Chilean scientists have managed to recover one of the most complete Reptile Fish fossils in the world, with intact embryos, from the Tyndall Glacier in the Chilean Patagonia region.
the preserved and pregnant ancient marine reptiles have been given the nickname “Fiona” by scientists. A 4m-long fossil will help the team study the embryonic development of ichthyosaurs that roamed the seas between 250 and 90 million years ago.
According to the scientist who discovered it, Judith Pardo, the fossil “is the only pregnant ichthyosaur that has been found on the planet between 139 and 129 million years ago.” “So it’s extremely important,” he said.

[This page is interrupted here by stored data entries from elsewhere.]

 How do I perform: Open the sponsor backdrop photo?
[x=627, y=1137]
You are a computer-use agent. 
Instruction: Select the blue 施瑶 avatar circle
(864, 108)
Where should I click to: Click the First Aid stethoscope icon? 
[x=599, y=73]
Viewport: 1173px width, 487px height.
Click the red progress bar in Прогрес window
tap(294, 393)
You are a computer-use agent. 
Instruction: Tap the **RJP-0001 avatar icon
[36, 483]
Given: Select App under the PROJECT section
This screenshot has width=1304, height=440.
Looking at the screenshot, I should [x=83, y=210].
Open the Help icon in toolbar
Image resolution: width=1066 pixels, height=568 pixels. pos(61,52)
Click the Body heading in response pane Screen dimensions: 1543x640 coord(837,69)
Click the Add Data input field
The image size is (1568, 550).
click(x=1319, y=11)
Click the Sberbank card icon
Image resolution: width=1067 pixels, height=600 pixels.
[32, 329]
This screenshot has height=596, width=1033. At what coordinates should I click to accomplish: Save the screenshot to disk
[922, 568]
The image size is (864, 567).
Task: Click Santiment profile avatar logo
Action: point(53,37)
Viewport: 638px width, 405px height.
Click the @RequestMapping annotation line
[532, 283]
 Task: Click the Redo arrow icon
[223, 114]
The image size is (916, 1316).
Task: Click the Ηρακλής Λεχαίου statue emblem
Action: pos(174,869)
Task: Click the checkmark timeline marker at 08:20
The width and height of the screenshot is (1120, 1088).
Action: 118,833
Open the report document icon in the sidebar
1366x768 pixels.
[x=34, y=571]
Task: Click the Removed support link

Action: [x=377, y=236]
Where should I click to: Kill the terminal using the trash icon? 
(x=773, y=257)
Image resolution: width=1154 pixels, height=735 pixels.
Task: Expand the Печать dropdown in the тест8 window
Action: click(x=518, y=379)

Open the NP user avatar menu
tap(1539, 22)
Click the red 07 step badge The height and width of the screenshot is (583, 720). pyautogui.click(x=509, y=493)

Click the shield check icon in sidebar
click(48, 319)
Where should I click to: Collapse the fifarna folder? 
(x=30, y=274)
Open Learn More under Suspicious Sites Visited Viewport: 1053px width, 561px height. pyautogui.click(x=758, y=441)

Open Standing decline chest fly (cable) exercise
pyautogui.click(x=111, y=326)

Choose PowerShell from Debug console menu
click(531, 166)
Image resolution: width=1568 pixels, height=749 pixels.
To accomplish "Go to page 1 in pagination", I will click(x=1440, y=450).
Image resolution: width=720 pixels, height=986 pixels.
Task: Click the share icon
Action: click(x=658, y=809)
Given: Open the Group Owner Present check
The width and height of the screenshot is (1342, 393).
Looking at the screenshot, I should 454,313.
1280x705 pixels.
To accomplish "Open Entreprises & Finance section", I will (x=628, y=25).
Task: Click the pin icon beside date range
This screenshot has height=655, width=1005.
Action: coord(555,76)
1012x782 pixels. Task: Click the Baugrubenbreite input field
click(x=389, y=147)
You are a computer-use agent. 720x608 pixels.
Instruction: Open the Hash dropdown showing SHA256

Pardo, a paleontologist at the University of Magellan’s Gaia Antarctic Research Center, discovered the fossil more than a decade ago, but extreme weather conditions, rugged terrain and distance from the site made extraction a challenge complex logistics.
Scientists spent 31 days extracting the fossil, which had to be transported from the site by helicopter. Because the fossil was so complete, paleontologists said they would have to remove five blocks weighing 200 kilograms to keep the bones intact.
The fossil is being prepared for display at the Rio Seco Natural History Museum in southern Chile.
Pardo said scientists also discovered 23 ichthyosaur specimens during the expedition, bringing the total found on Tyndall Glacier to around 100 and making the area one of the hottest sites in the world. The most abundant and best preserved ichthyosaurs on the planet.